Tegra HD: Must-Have Or Marketing Gimmick?
In a majority of cases, the Tegra-oriented game optimizations are largely marketing on Nvidia's part. When it comes to Android, almost any modern GPU is capable of comparable performance as the Tegra 3. The additional Tegra-only effects are more of gimmick than anything else. We did notice, however, that optimized titles were able to run stably, whereas the Nexus 4 and Galaxy S III ran into issues with a number of different games.
With thousands of games competing on Google Play, Nvidia’s TegraZone can provide developers an opportunity for their games to receive additional exposure. But how many people really know about, or actually use TegraZone?
Limiting certain graphical effects to the GPUs capable of rendering them smoothly is a wise choice. Many entry-level smartphones have SoCs with performance far below that of the Tegra 3, making many of the detail effects quite onerous on lower-end hardware. This also allows developers the freedom to create titles that play well across a wider spectrum of devices, while creating better-looking experiences for the folks buying higher-end phones and tablets.
Another point to keep in mind is that Nvidia sometimes has exclusivity deals with game publishers, which makes certain titles available only on Tegra-equipped devices for a few weeks or months before general Android availability. Zen Pinball HD, for example, is still only for devices with an Nvidia GPU.
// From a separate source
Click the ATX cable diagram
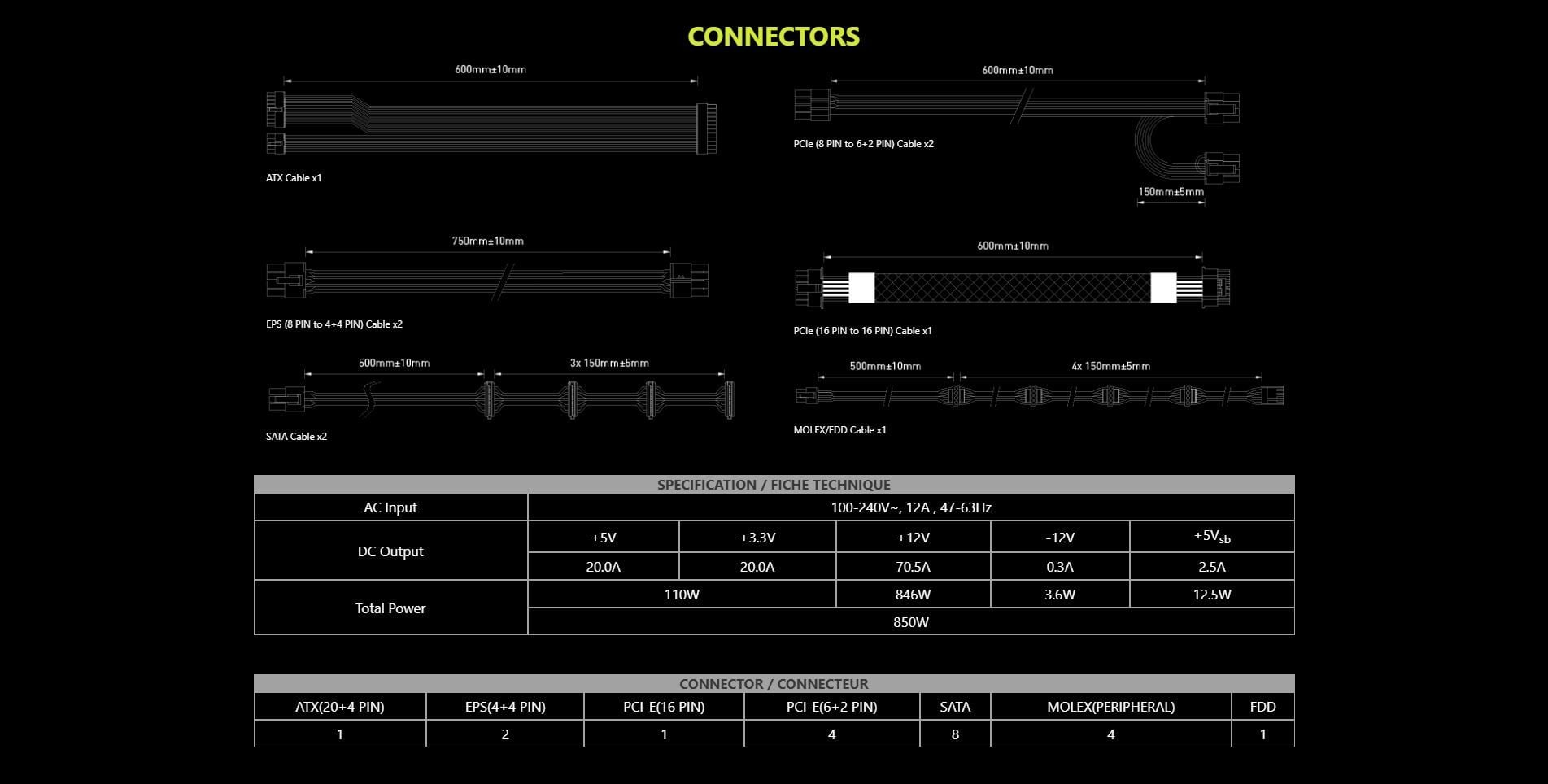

In some cases, however, the additional Tegra effects can be enabled on any GPU. Just keep in mind that forcing this can cause performance to drop. Dead Trigger, for instance, can be manually modified on a rooted device via a configuration file. In other cases, it’s possible to trick the game into recognizing another GPU as a Tegra. Chainfire3D is the app most often used for doing this. It allows you to modify the OpenGL drivers to make the game think the smartphone is equipped with any GPU you choose. But be careful; the program modifies system settings, so a novice modder could easily render their device unusable. Even we managed to soft brick the Samsung Galaxy S III while fooling around with Chainfire3D.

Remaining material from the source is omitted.